Interferon given prior to transplantation in high-risk acute myeloid leukaemia appeared to reduce the rate of disease recurrence.
Provision of interferon before transplantation to patients with acute myeloid leukaemia (AML) either not in remission or treatment-resistant, led to reduction in the rate of disease relapse after six months and which was sustained for at least 12 months after the transplant.

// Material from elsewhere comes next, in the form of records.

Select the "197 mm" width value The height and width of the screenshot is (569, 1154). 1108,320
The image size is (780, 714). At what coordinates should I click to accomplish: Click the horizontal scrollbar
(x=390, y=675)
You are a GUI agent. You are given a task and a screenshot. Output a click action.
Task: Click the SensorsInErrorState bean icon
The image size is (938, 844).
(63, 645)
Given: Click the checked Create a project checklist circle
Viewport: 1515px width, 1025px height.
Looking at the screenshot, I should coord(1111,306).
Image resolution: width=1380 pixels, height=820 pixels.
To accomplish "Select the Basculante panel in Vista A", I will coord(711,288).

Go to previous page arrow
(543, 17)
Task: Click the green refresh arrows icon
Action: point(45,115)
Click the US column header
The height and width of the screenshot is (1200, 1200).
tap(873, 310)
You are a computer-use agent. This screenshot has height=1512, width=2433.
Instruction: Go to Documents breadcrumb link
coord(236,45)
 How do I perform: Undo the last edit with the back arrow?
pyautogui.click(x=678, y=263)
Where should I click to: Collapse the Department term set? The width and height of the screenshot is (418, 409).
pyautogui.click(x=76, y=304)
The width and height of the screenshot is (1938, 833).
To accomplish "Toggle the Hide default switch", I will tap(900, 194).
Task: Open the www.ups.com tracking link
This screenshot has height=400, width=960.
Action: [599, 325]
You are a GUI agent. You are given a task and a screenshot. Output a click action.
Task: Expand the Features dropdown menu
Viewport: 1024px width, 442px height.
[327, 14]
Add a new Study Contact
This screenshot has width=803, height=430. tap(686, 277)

This was the finding from a clinical trial conducted by a team from the Division of Haematology-Oncology, University of Michigan, US.1 Among patients with AML, the most potent therapy is haematopoietic stem cell transplantation (HSCT). Nevertheless, HSCT is deemed to be more toxic than both chemo- and immunotherapy and thus considered as an option for those in whom the estimated survival time and quality of life exceed other treatment.2 The rationale for HSCT after chemo- or radiotherapy is that the donor T cells, either alone or possibly in combination with other immune cells, help to eliminate any residual leukaemia cells in the recipient; and this response is known as graft-versus-host leukaemia.3 However, despite the expectation that HSCT is curative, relapse is common with up to 50% of patients experiencing a relapse and 2-year survival rates are below 20%.4
For the present study, the US team conducted a Phase I/II trial to evaluate the safety and efficacy of subcutaneous, long-acting formulation of type 1 interferon in reducing relapse among high-risk AML patients, i.e., those not in remission, when they received HSCT. The interferon was administered the day before HSCT followed by three further
injections every 14 days. In the first part of the trial, the team determined the maximum tolerated dose of interferon which was 180 micrograms. For the second part of the trial,
the primary efficacy endpoint was the cumulative incidence of relapse at six months post-HSCT. The team also considered overall survival (OS) and leukaemia-free survival (LFS) as secondary outcomes.
A total of 36 patients with a median age of 60 years (39% female) were included in the full study although data for 31 were reported in the Phase II analysis. The cumulative incidence of relapse was 39% (95% CI 24–58%) which was sustained at 1-year. The OS in Phase II was 55% at 6-months and 33% after 2-years. In addition, LFS was 48% at 6-months and 28% after 2-years and there were no differences in either OS or LFS by age or donor type. The authors also reported no apparent safety concerns from using interferon.
Commenting on their findings, the authors noted that with prior studies indicating a relapse incidence of approximately 60%, interferon use appeared to reduce relapse in high-risk patients with AML after HSCT by 20%. Furthermore, OS also appeared to be improved at 33% compared to previously reported figures of between 14 and 26%, although this would require confirmation in further studies. They concluded that their data would require validation in a prospective randomised trial.
- Magenau JM et al. Type-1 Interferon to Prevent Leukemia Relapse after Allogeneic Transplantation. Blood Adv 2021: doi: 10.1182/bloodadvances. 2021004908.
- Takami A. Hematopoietic stem cell transplantation for acute myeloid leukemia. Int J Hematol 2018;107:513–18.
- Sweeney C, Vyas P. The graft-versus-leukemia effect in AML. Front Oncol 2019;9:1217.
- Ruatenberg C et al. Relapse of acute myeloid leukemia after allogenic stem cell transplantation: prevention, detection and treatment. Int J Mol Sci 2019;20(1):228.